A look into the world’s most prolific serial killer: Dr. Death

By: Olivia Knafla

Image taken from: Twelve of the 215+ victims of Harold Shipman. Image provided by the Coventry Telegraph.

Let’s say that you’re about to leave your hospital room to go into surgery. You may feel nervous, you may feel calm, and you more than likely are able to understand that the outcome of this surgery will rely on the work of a doctor or surgeon.

Do you trust this person? Surely you do, taking into account the years upon years of medical training one must experience to work at such a level. Luckily, most of the time, this person is worthy of your trust, being a competent healthcare professional who will do their best to perform a safe and efficient operation.

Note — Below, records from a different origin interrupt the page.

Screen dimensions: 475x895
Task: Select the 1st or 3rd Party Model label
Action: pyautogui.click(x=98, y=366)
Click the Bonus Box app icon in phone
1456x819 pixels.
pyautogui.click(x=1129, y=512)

However, historically, this has not always been the case.

Meet Harold Shipman (also known as Fred Shipman), otherwise known as “Dr. Death”. What sets him apart from other doctors, who have misused their power, is his repulsively high victim count. Throughout his career of roughly 30 years, he managed to kill at least 215 people, possibly reaching up to 400.

Because of this fact, Shipman is believed to be the most prolific serial killer of all time to date. He killed his victims in his place of work – the operating room. He killed his victims by injecting them with dangerously high doses of diamorphine, and evaded capture throughout his career, which lasted roughly 30 years.

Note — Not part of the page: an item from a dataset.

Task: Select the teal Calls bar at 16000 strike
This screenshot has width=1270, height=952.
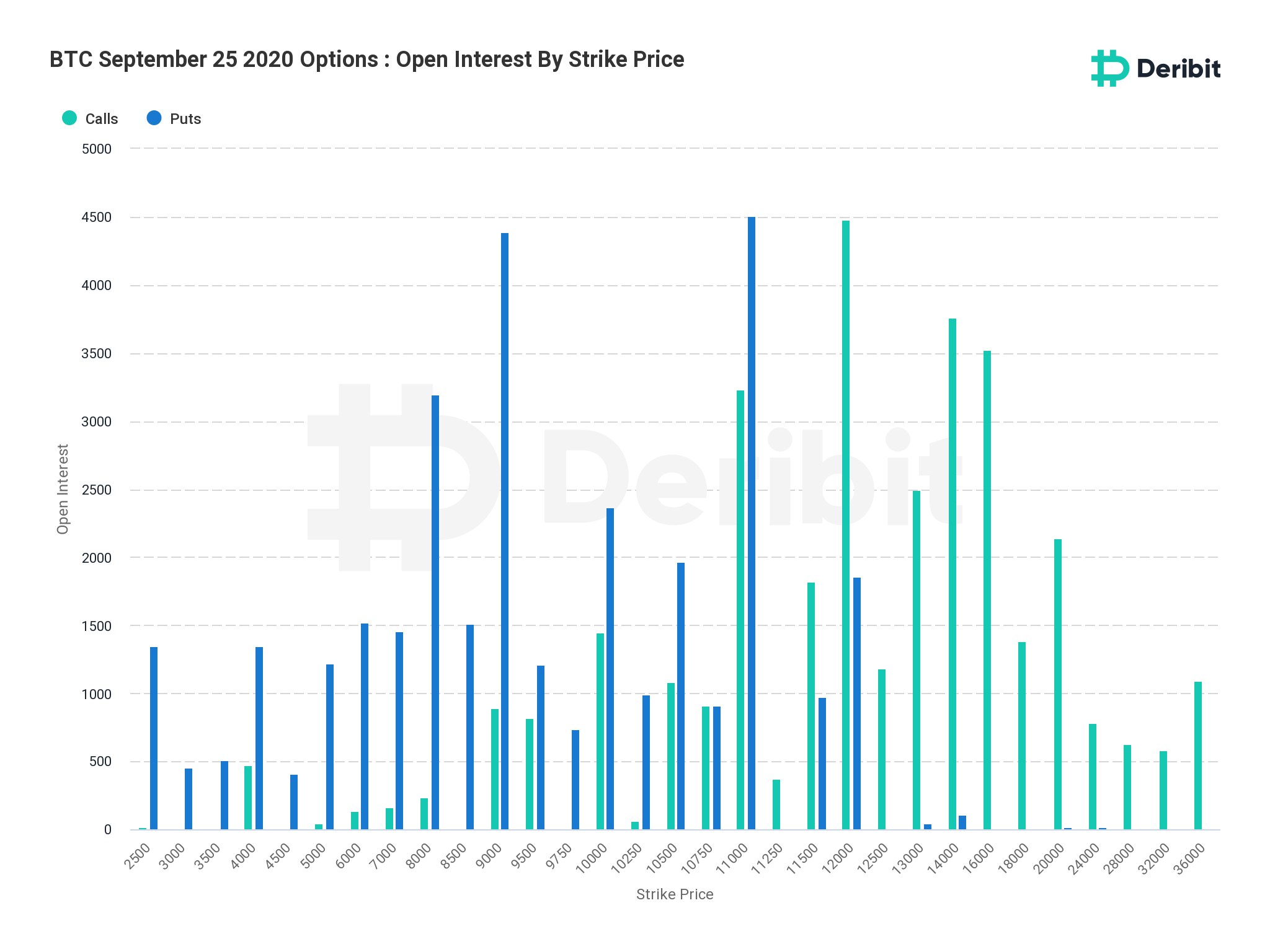Action: point(987,590)

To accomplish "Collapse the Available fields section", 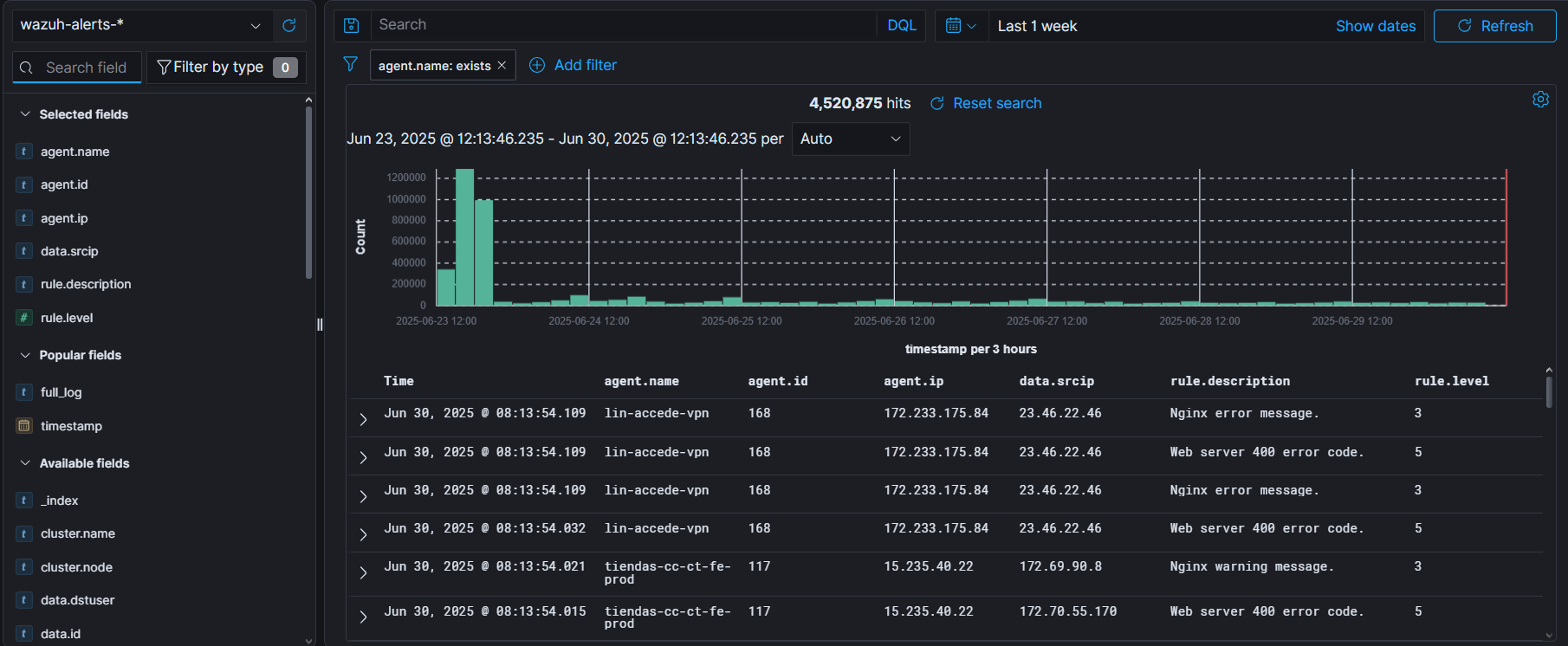I will [x=25, y=463].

A question that many, myself included, may find themselves asking is: how was he caught? How, after getting away with so many crimes for so long, how was he finally locked up?

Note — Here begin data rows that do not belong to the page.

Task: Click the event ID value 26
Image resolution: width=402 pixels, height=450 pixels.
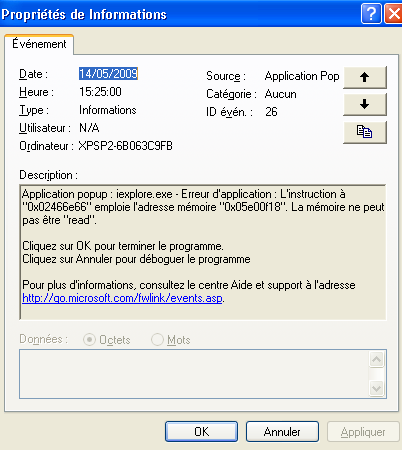Action: pyautogui.click(x=271, y=112)
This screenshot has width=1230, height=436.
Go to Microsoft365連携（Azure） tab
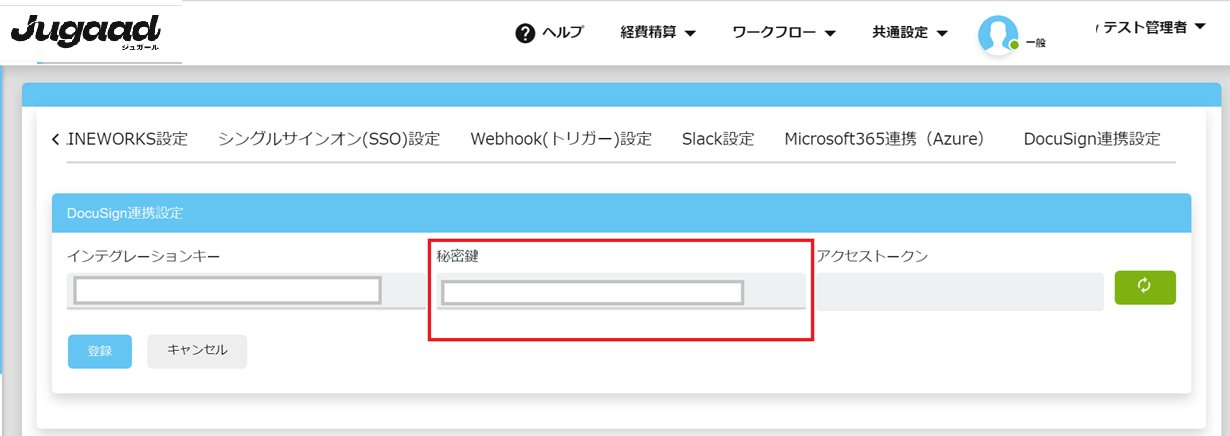tap(885, 139)
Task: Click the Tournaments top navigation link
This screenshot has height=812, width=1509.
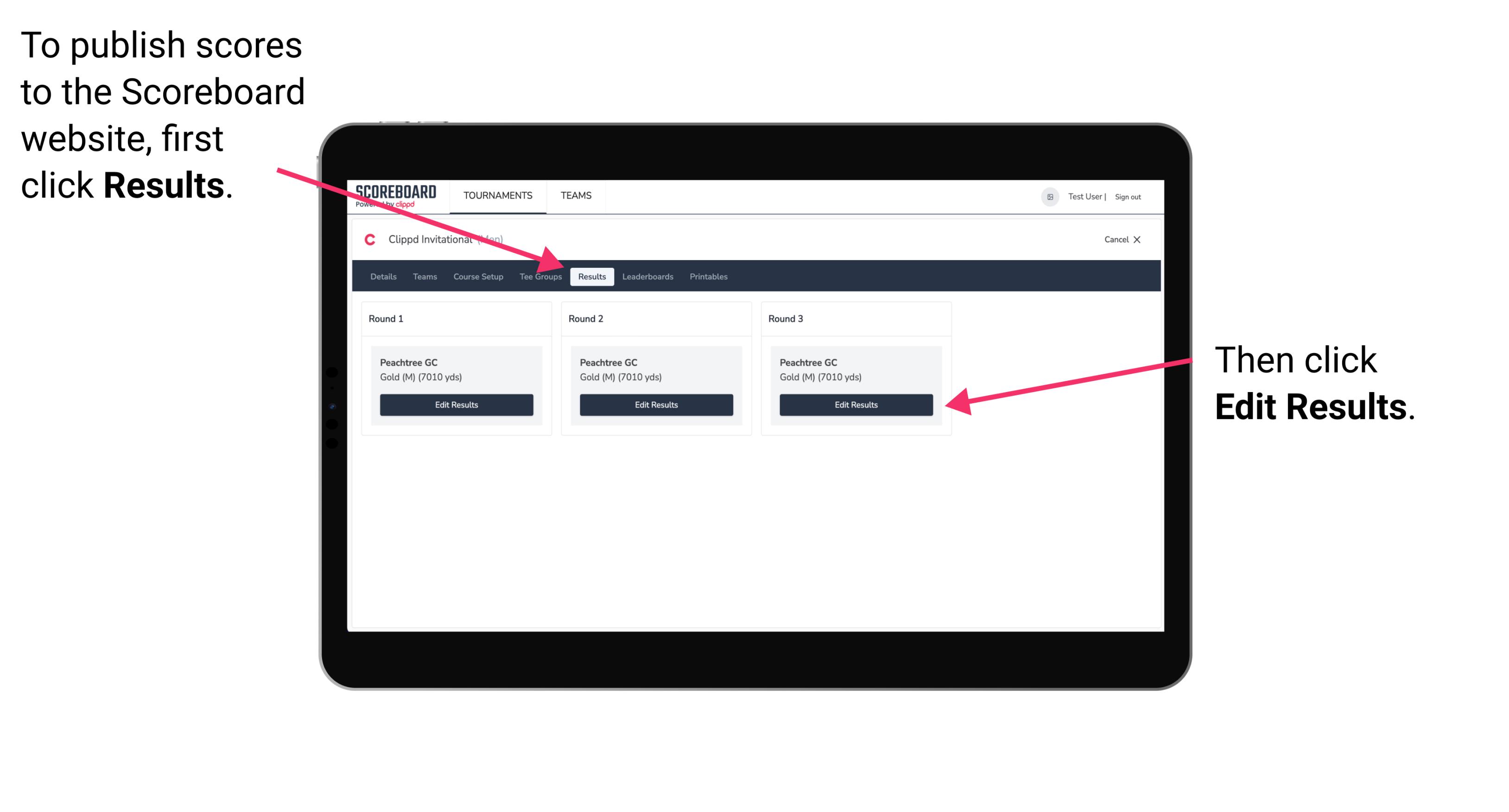Action: click(x=497, y=195)
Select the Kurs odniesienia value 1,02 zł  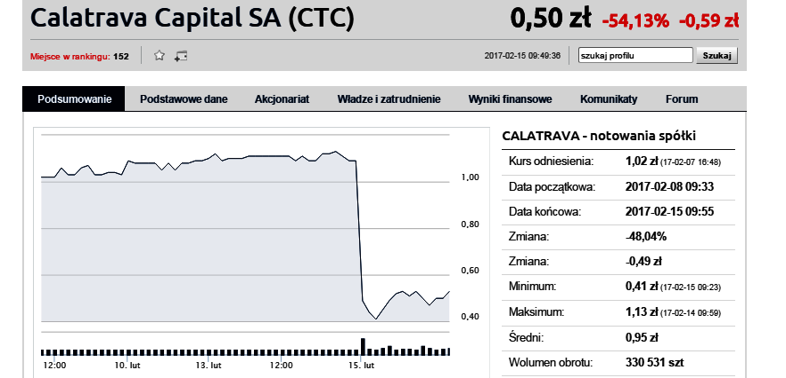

It wasn’t until the year 1988 that a doctor, by the name of Linda Reynolds, spoke with John Pollard, a coroner in the South Manchester District (in the United Kingdom), about her concerns regarding the alarmingly high death rate among Shipman’s patients. However, after a short investigation that lasted roughly a month, the case was closed due to lack of evidence. Some blame inexperienced officers handling the case, however, it is unclear as to whether or not that can be confirmed.